Symptoms typically appear around 3 to 4 months of age, when babies begin sleeping through the night and go longer between meals. Low blood sugar can cause seizures. Because glucose-6-phosphate has nowhere to go, it gets diverted into alternative pathways, creating a cascade of metabolic problems: lactic acid builds up in the blood, uric acid levels rise, and blood fats become abnormally elevated.
As children with this condition grow, they often develop an enlarged liver (sometimes giving the abdomen a noticeably swollen appearance), thin limbs, and short stature. Kidney enlargement is common. Later in life, complications can include osteoporosis, gout from high uric acid, kidney disease, and the development of liver tumors called adenomas. These tumors are usually benign but carry a small risk of becoming cancerous.

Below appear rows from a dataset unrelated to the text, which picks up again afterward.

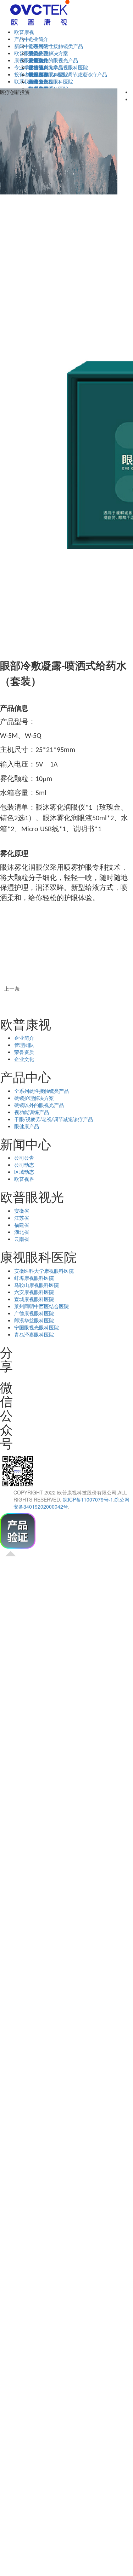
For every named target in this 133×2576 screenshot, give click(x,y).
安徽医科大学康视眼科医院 (58, 67)
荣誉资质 (24, 1051)
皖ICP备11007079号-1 (88, 1499)
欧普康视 (24, 31)
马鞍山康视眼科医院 (36, 1284)
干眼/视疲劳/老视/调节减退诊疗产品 (53, 1119)
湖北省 (21, 1231)
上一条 (10, 989)
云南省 (21, 1238)
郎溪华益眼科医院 (34, 1320)
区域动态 (24, 1171)
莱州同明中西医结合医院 (41, 1306)
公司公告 (38, 53)
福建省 (21, 1224)
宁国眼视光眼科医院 (36, 1327)
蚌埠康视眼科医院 (34, 1277)
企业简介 (38, 38)
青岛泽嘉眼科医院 (34, 1334)
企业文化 (24, 1058)
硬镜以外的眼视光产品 (53, 60)
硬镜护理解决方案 (48, 53)
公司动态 (24, 1164)
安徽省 (35, 60)
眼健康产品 (26, 1126)
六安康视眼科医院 (34, 1291)
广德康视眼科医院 (34, 1313)
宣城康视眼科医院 (34, 1298)
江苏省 (21, 1217)
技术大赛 (38, 74)
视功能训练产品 (31, 1111)
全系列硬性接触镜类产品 (55, 45)
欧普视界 (24, 1178)
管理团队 (24, 1044)
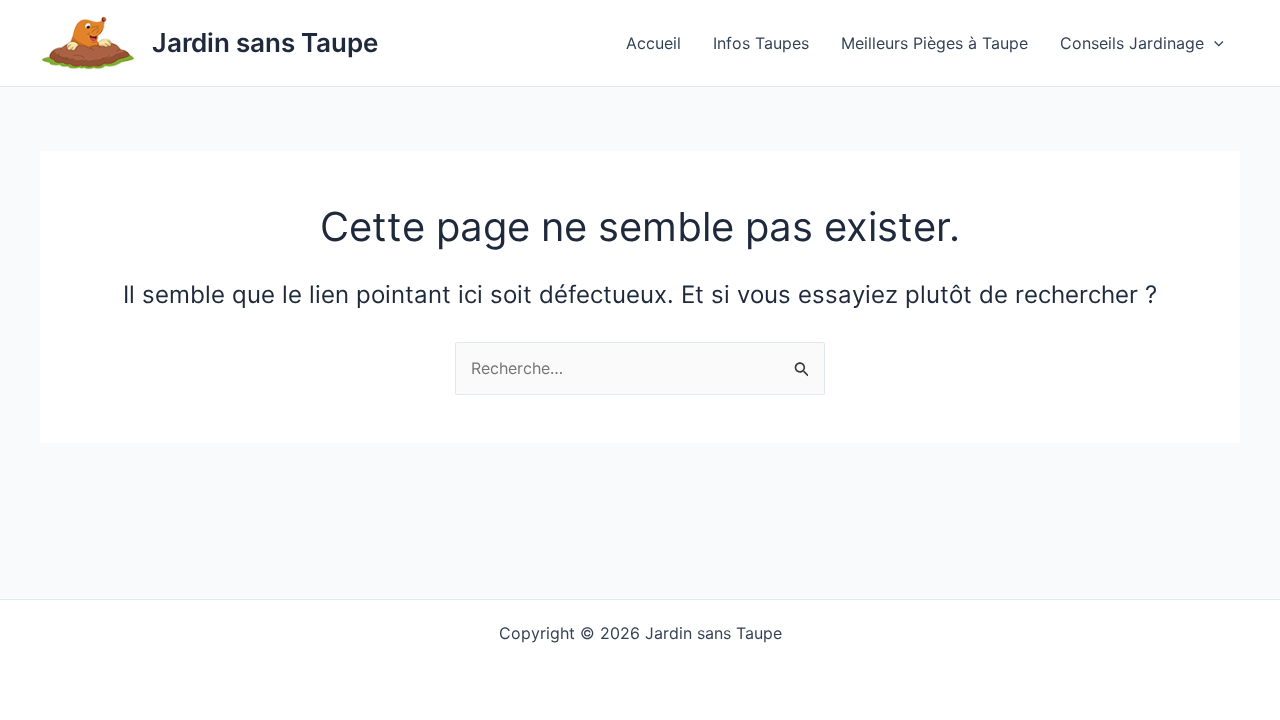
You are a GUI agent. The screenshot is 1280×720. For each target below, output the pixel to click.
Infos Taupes (761, 43)
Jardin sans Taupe (265, 42)
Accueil (653, 43)
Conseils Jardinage (1132, 43)
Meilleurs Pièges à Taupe (934, 43)
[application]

There are two subtypes. Type Ia involves mutations in the gene for the enzyme itself. Type Ib involves mutations in the transporter that delivers glucose-6-phosphate to the enzyme. People with type Ib face the same metabolic problems plus a shortage of white blood cells, making them vulnerable to recurrent infections and inflammatory bowel disease.
How It’s Diagnosed
Diagnosis starts with the clinical picture and blood work showing the characteristic combination of low blood sugar, high lactate, high uric acid, and elevated blood fats. Genetic testing of the relevant genes is now the first-choice diagnostic method. In cases where genetic results are inconclusive, a liver biopsy can measure enzyme activity directly. Normal activity is about 3.5 micromoles per minute per gram of tissue. In most people with type Ia, activity falls below 10% of that normal level, though rare milder cases show partially reduced activity.